When I was 20, I came to KL to pursue my education, then got a job, and then was on my way to get married as societal pressure would have pushed me to. It never happened, thankfully, as it was discovered by my future in-laws that I was dancing with other men. Yes, you read that correctly.
You see, the community I come from, they still believe that women’s roles are limited to the house and the kitchen, while expecting her to be educated, but not to use their education, nor explore themselves. When I started working, one of my co-workers introduced me to latin dancing.
If you know anything about salsa or bachata, you would know that it requires very close contact with your partner, and it’s most probably a man. A man who just loves to dance and express, nothing more.
I saw dancing as a form of escape from the daily grind of my work and stress of my family. Of course coming from a traditional Indian family is very demanding. There’s a lot of responsibilities and duties that need to be fulfilled.
Dancing was my escape. It was never really something I thought to share with my family, because I kept my KL life and my kampung life pretty separate. I would go back to visit my parents fairly often, like once a month or maybe even twice. It was mostly out of guilt and duty.
Then they wanted me to get married, even though I was not ready. The pressure got to me, and I agreed reluctantly. They found me a man, I agreed because it was as good as it would get. He had a job in KL which meant I could continue living in KL and didn’t need to move.
Two months before I got married, things took a turn.
As it turns out, his younger brother had seen photos and videos of me on social media, posted by the dance studio. It was taken during a showcase where I was performing with my dance partner. Yes, we looked intimate as it was part of the art, and yes I wore a short dress and heels, as it was part of salsa dance culture.
They had never seen me in anything besides traditional Indian attire, and it was a shock to them. The brother told his family about it and they made a huge deal, going to my parents and brothers about it.
I was still in KL while this was happening in the middle of an important work week.
I kept getting bombarded with messages on my family group chat, my mother, father and brothers blowing up my phone to berate me for dressing like this being “vulgar” online. My sisters were no help either. While they didn’t say anything to me, they didn’t stand up either, but I wasn’t really expecting anyway.
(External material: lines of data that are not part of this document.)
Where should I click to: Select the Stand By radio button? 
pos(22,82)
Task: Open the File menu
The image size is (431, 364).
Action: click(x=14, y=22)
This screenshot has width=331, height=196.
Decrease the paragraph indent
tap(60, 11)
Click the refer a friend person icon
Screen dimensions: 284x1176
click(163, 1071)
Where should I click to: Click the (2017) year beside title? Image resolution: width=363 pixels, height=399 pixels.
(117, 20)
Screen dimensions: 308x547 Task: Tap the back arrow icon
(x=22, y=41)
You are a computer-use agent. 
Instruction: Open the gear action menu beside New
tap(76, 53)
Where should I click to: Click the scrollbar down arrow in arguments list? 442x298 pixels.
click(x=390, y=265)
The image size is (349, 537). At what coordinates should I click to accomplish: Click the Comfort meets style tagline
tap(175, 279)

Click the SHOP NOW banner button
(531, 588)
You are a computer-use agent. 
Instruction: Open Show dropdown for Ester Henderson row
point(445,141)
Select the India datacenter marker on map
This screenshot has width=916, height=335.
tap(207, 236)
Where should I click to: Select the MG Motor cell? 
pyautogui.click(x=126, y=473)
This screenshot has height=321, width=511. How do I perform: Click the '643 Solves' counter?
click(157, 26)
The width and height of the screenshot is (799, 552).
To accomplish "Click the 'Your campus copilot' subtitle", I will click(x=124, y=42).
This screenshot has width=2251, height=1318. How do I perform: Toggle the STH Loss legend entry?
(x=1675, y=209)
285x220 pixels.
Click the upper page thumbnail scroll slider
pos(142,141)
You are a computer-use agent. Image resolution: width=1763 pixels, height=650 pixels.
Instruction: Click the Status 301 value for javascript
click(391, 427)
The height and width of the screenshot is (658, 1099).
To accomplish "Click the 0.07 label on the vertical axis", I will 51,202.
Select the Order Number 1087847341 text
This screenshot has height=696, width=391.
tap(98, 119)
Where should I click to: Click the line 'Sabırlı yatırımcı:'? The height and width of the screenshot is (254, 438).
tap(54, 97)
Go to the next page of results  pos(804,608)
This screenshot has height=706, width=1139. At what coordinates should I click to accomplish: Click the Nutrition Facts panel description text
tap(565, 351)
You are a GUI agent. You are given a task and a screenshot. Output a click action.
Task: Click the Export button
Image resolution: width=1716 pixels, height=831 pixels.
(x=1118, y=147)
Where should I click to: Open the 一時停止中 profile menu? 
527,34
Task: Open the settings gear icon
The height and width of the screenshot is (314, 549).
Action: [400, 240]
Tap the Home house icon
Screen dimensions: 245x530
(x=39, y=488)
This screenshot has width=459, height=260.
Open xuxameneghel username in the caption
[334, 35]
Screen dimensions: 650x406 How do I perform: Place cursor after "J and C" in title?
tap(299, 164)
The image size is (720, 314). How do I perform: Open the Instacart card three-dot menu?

On that weekend, when I finally had a bit of time for myself, I decided: I didn’t want to stop dancing. In fact, I love it and it was something I was passionate about. I told my family that they can call off the marriage because I wasn’t gonna stop my dancing.
They pulled quite a fit, and over the next couple of months it triggered a slew of issues that resulted in me going no contact with all of them. I decided that the pain it caused me to fit into the mold they had pictured for me was far too demanding of me, and I just wanted to live in a way that brought me joy.
I blocked all of them, bar my youngest sister. My brothers were the most abusive with their words and were the first to get cut off.
followed by my parents who I tried so hard with to have a relationship with outside of what had happened.
I still send money back home. I just transfer it to my parents account directly every month, but I’ve stopped calling them and visiting them.
Of course, I felt extremely guilty in the beginning, but over time my mental health improved a lot. I’ve since even started teaching salsa and spreading the joy of dance to more people. I live comfortably as a single woman who’s unmarried.
I travel to other countries to visit their dance festival and meet interesting people all the time. Trading in my family’s approval allowed me to live a life that brought me purpose and joy.